Die Motion verlangt, dass die regionalen Kulturinfrastrukturen und deren Betrieb künftig im Rahmen eines Leistungsvertrages von der Agglomeration Freiburg übernommen werden.

Diesem Ansinnen steht der Agglomerationsvorstand allerdings negativ gegenüber. «Coriolis Infrastruktur ist im Moment nicht in Gefahr, der Verband funktioniert gut», begründete Vorstandspräsident René Schneuwly (Granges-Paccot) die ablehnende Haltung.

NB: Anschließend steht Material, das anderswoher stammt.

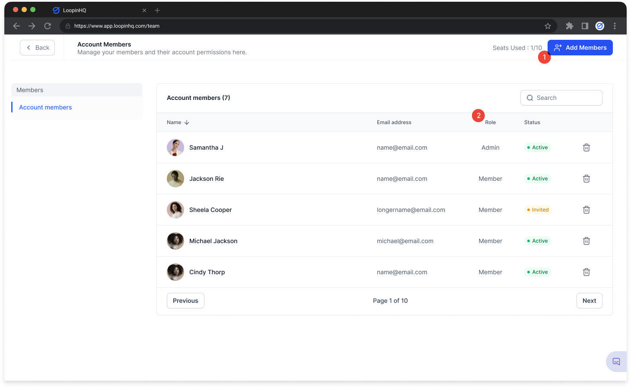Click the LoopinHQ extension icon in toolbar

click(x=600, y=26)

Die Übernahme neuer Aufgaben durch die Agglo unterstehe zudem dem obligatorischen Referendum – sprich, es braucht die Zustimmung aller Agglogemeinden und der Mehrheit der stimmenden Bürger. «Dass es eine solche Mehrheit gibt, scheint dem Vorstand fraglich. Dies umso mehr, als andere Infrastrukturen im Perimeter der Agglomeration bestehen, die nicht von Coriolis Infrastruktur unterstützt werden», sagte Vorstandspräsident René Schneuwly.

Bernhard Altermatt (Freiburg), welcher die Motion mitunterzeichnet hat, widersprach dieser Argumentation. «Das ist spekulativ. Sie können doch nicht das Resultat einer Abstimmung vorwegnehmen und damit die Ablehnung einer Motion begründen.» Und Altermatt sagte weiter: «Klar könnte die Übernahme der regionalen Infrastrukturen durch die Agglomeration dazu führen, dass zum Beispiel auch das Podium Düdingen von der Agglo finanziert würde. Aber warum nicht?»

Der Vorstand muss nun einen Vorschlag für eine Statutenänderung vorlegen.